#### [Directions for this task]
The entries shown next need to be written again word for word.

#### [Extracted data]
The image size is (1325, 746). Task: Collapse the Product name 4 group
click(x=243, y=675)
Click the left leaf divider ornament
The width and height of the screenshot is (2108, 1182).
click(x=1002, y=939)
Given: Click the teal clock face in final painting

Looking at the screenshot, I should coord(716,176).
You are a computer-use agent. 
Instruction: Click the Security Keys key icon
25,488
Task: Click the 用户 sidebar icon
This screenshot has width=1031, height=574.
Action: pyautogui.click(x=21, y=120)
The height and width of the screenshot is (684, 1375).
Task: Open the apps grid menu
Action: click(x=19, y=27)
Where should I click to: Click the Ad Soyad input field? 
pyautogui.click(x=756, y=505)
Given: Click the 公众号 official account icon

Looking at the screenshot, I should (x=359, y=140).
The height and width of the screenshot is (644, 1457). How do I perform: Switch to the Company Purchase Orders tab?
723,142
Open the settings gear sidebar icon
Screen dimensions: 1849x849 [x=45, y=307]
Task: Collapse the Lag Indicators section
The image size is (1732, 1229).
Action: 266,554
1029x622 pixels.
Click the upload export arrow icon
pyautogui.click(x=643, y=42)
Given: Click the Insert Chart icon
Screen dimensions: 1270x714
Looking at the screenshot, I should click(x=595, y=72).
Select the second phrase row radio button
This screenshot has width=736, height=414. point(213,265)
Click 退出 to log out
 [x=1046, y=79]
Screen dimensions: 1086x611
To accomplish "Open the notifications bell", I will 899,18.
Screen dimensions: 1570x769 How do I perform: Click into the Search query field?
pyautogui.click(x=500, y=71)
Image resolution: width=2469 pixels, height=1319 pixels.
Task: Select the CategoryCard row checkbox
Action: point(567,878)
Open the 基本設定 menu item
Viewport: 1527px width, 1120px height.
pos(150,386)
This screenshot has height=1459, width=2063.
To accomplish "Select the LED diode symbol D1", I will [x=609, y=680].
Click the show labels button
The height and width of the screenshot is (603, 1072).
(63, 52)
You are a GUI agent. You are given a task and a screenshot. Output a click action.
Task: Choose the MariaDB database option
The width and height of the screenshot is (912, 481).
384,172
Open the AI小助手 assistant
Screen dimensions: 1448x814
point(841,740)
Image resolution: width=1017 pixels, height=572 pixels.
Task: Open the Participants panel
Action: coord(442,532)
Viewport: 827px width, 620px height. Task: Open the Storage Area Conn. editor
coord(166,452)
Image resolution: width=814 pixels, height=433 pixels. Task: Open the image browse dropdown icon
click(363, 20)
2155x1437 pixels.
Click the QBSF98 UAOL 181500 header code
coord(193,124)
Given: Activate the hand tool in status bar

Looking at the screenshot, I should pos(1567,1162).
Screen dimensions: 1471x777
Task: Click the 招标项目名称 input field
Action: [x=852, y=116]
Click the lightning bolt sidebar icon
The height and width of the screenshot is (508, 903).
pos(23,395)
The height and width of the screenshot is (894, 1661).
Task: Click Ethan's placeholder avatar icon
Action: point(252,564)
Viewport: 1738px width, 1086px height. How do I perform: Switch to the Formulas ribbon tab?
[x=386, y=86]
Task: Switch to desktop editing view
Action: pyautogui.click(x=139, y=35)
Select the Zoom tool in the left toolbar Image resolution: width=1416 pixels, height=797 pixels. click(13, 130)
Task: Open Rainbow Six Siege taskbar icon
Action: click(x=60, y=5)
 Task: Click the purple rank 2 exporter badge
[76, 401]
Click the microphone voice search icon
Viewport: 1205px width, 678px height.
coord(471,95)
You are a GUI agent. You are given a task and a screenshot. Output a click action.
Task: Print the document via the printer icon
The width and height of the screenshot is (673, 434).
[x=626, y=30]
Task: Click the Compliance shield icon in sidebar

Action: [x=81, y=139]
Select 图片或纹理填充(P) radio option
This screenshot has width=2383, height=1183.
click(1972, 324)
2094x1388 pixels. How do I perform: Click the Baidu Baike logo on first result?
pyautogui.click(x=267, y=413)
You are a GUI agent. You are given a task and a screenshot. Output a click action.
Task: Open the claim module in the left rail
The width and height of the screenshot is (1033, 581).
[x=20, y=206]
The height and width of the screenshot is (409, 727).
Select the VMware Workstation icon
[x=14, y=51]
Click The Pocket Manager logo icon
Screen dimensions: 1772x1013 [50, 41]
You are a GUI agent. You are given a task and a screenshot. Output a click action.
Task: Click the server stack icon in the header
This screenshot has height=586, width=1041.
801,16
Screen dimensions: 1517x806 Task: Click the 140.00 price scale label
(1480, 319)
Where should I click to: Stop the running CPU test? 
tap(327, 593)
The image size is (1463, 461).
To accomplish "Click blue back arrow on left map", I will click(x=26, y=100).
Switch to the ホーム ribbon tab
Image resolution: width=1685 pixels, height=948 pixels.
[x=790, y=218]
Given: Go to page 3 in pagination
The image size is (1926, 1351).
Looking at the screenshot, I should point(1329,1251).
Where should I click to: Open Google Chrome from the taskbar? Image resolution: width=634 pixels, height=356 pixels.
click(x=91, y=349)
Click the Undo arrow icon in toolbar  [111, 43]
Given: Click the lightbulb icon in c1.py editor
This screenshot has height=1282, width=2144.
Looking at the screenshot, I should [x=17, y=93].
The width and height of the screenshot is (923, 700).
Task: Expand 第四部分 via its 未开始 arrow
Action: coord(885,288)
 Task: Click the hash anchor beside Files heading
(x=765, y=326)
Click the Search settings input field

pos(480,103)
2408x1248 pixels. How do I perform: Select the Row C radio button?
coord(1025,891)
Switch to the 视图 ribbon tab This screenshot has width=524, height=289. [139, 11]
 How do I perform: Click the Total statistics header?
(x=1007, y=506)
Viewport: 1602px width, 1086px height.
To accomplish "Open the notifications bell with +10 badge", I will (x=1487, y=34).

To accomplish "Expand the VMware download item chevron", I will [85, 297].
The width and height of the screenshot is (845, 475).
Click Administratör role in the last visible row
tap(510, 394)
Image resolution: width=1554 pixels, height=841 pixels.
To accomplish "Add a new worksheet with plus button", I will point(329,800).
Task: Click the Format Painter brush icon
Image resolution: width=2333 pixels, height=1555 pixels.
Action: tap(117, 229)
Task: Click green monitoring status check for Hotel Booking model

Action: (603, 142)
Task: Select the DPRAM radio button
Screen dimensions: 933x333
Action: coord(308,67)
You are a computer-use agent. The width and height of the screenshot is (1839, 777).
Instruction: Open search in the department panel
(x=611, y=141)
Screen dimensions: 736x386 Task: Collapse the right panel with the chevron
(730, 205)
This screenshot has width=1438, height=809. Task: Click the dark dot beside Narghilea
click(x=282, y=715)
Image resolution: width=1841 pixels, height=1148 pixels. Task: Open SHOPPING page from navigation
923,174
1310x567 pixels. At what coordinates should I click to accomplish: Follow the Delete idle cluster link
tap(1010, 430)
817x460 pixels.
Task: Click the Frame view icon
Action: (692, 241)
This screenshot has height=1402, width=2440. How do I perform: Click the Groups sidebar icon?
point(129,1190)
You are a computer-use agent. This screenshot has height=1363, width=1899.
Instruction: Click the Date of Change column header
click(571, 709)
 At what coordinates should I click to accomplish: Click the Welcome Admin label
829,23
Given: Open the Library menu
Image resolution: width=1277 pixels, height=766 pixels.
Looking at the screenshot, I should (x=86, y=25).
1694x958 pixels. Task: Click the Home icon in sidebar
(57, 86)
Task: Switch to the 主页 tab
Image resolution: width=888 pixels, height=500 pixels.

#### [Your response]
The image size is (1325, 746). Task: Collapse the Product name 4 group
click(x=243, y=675)
Click the left leaf divider ornament
The width and height of the screenshot is (2108, 1182).
click(x=1002, y=939)
Given: Click the teal clock face in final painting

Looking at the screenshot, I should coord(716,176).
You are a computer-use agent. 
Instruction: Click the Security Keys key icon
25,488
Task: Click the 用户 sidebar icon
This screenshot has width=1031, height=574.
Action: pyautogui.click(x=21, y=120)
The height and width of the screenshot is (684, 1375).
Task: Open the apps grid menu
Action: click(x=19, y=27)
Where should I click to: Click the Ad Soyad input field? 
pyautogui.click(x=756, y=505)
Given: Click the 公众号 official account icon

Looking at the screenshot, I should (x=359, y=140).
The height and width of the screenshot is (644, 1457). How do I perform: Switch to the Company Purchase Orders tab?
723,142
Open the settings gear sidebar icon
Screen dimensions: 1849x849 [x=45, y=307]
Task: Collapse the Lag Indicators section
The image size is (1732, 1229).
Action: 266,554
1029x622 pixels.
Click the upload export arrow icon
pyautogui.click(x=643, y=42)
Given: Click the Insert Chart icon
Screen dimensions: 1270x714
Looking at the screenshot, I should click(x=595, y=72).
Select the second phrase row radio button
This screenshot has width=736, height=414. point(213,265)
Click 退出 to log out
 [x=1046, y=79]
Screen dimensions: 1086x611
To accomplish "Open the notifications bell", I will 899,18.
Screen dimensions: 1570x769 How do I perform: Click into the Search query field?
pyautogui.click(x=500, y=71)
Image resolution: width=2469 pixels, height=1319 pixels.
Task: Select the CategoryCard row checkbox
Action: point(567,878)
Open the 基本設定 menu item
Viewport: 1527px width, 1120px height.
pos(150,386)
This screenshot has height=1459, width=2063.
To accomplish "Select the LED diode symbol D1", I will [x=609, y=680].
Click the show labels button
The height and width of the screenshot is (603, 1072).
(63, 52)
You are a GUI agent. You are given a task and a screenshot. Output a click action.
Task: Choose the MariaDB database option
The width and height of the screenshot is (912, 481).
384,172
Open the AI小助手 assistant
Screen dimensions: 1448x814
point(841,740)
Image resolution: width=1017 pixels, height=572 pixels.
Task: Open the Participants panel
Action: coord(442,532)
Viewport: 827px width, 620px height. Task: Open the Storage Area Conn. editor
coord(166,452)
Image resolution: width=814 pixels, height=433 pixels. Task: Open the image browse dropdown icon
click(363, 20)
2155x1437 pixels.
Click the QBSF98 UAOL 181500 header code
coord(193,124)
Given: Activate the hand tool in status bar

Looking at the screenshot, I should pos(1567,1162).
Screen dimensions: 1471x777
Task: Click the 招标项目名称 input field
Action: [x=852, y=116]
Click the lightning bolt sidebar icon
The height and width of the screenshot is (508, 903).
pos(23,395)
The height and width of the screenshot is (894, 1661).
Task: Click Ethan's placeholder avatar icon
Action: point(252,564)
Viewport: 1738px width, 1086px height. How do I perform: Switch to the Formulas ribbon tab?
[x=386, y=86]
Task: Switch to desktop editing view
Action: pyautogui.click(x=139, y=35)
Select the Zoom tool in the left toolbar Image resolution: width=1416 pixels, height=797 pixels. click(13, 130)
Task: Open Rainbow Six Siege taskbar icon
Action: click(x=60, y=5)
 Task: Click the purple rank 2 exporter badge
[76, 401]
Click the microphone voice search icon
Viewport: 1205px width, 678px height.
coord(471,95)
You are a GUI agent. You are given a task and a screenshot. Output a click action.
Task: Print the document via the printer icon
The width and height of the screenshot is (673, 434).
[x=626, y=30]
Task: Click the Compliance shield icon in sidebar

Action: [x=81, y=139]
Select 图片或纹理填充(P) radio option
This screenshot has width=2383, height=1183.
click(1972, 324)
2094x1388 pixels. How do I perform: Click the Baidu Baike logo on first result?
pyautogui.click(x=267, y=413)
You are a GUI agent. You are given a task and a screenshot. Output a click action.
Task: Open the claim module in the left rail
The width and height of the screenshot is (1033, 581).
[x=20, y=206]
The height and width of the screenshot is (409, 727).
Select the VMware Workstation icon
[x=14, y=51]
Click The Pocket Manager logo icon
Screen dimensions: 1772x1013 [50, 41]
You are a GUI agent. You are given a task and a screenshot. Output a click action.
Task: Click the server stack icon in the header
This screenshot has height=586, width=1041.
801,16
Screen dimensions: 1517x806 Task: Click the 140.00 price scale label
(1480, 319)
Where should I click to: Stop the running CPU test? 
tap(327, 593)
The image size is (1463, 461).
To accomplish "Click blue back arrow on left map", I will click(x=26, y=100).
Switch to the ホーム ribbon tab
Image resolution: width=1685 pixels, height=948 pixels.
[x=790, y=218]
Given: Go to page 3 in pagination
The image size is (1926, 1351).
Looking at the screenshot, I should point(1329,1251).
Where should I click to: Open Google Chrome from the taskbar? Image resolution: width=634 pixels, height=356 pixels.
click(x=91, y=349)
Click the Undo arrow icon in toolbar  [111, 43]
Given: Click the lightbulb icon in c1.py editor
This screenshot has height=1282, width=2144.
Looking at the screenshot, I should [x=17, y=93].
The width and height of the screenshot is (923, 700).
Task: Expand 第四部分 via its 未开始 arrow
Action: coord(885,288)
 Task: Click the hash anchor beside Files heading
(x=765, y=326)
Click the Search settings input field

pos(480,103)
2408x1248 pixels. How do I perform: Select the Row C radio button?
coord(1025,891)
Switch to the 视图 ribbon tab This screenshot has width=524, height=289. [139, 11]
 How do I perform: Click the Total statistics header?
(x=1007, y=506)
Viewport: 1602px width, 1086px height.
To accomplish "Open the notifications bell with +10 badge", I will (x=1487, y=34).

To accomplish "Expand the VMware download item chevron", I will [85, 297].
The width and height of the screenshot is (845, 475).
Click Administratör role in the last visible row
tap(510, 394)
Image resolution: width=1554 pixels, height=841 pixels.
To accomplish "Add a new worksheet with plus button", I will point(329,800).
Task: Click the Format Painter brush icon
Image resolution: width=2333 pixels, height=1555 pixels.
Action: tap(117, 229)
Task: Click green monitoring status check for Hotel Booking model

Action: (603, 142)
Task: Select the DPRAM radio button
Screen dimensions: 933x333
Action: coord(308,67)
You are a computer-use agent. The width and height of the screenshot is (1839, 777).
Instruction: Open search in the department panel
(x=611, y=141)
Screen dimensions: 736x386 Task: Collapse the right panel with the chevron
(730, 205)
This screenshot has width=1438, height=809. Task: Click the dark dot beside Narghilea
click(x=282, y=715)
Image resolution: width=1841 pixels, height=1148 pixels. Task: Open SHOPPING page from navigation
923,174
1310x567 pixels. At what coordinates should I click to accomplish: Follow the Delete idle cluster link
tap(1010, 430)
817x460 pixels.
Task: Click the Frame view icon
Action: (692, 241)
This screenshot has height=1402, width=2440. How do I perform: Click the Groups sidebar icon?
point(129,1190)
You are a computer-use agent. This screenshot has height=1363, width=1899.
Instruction: Click the Date of Change column header
click(571, 709)
 At what coordinates should I click to accomplish: Click the Welcome Admin label
829,23
Given: Open the Library menu
Image resolution: width=1277 pixels, height=766 pixels.
Looking at the screenshot, I should (x=86, y=25).
1694x958 pixels. Task: Click the Home icon in sidebar
(57, 86)
Task: Switch to the 主页 tab
Image resolution: width=888 pixels, height=500 pixels.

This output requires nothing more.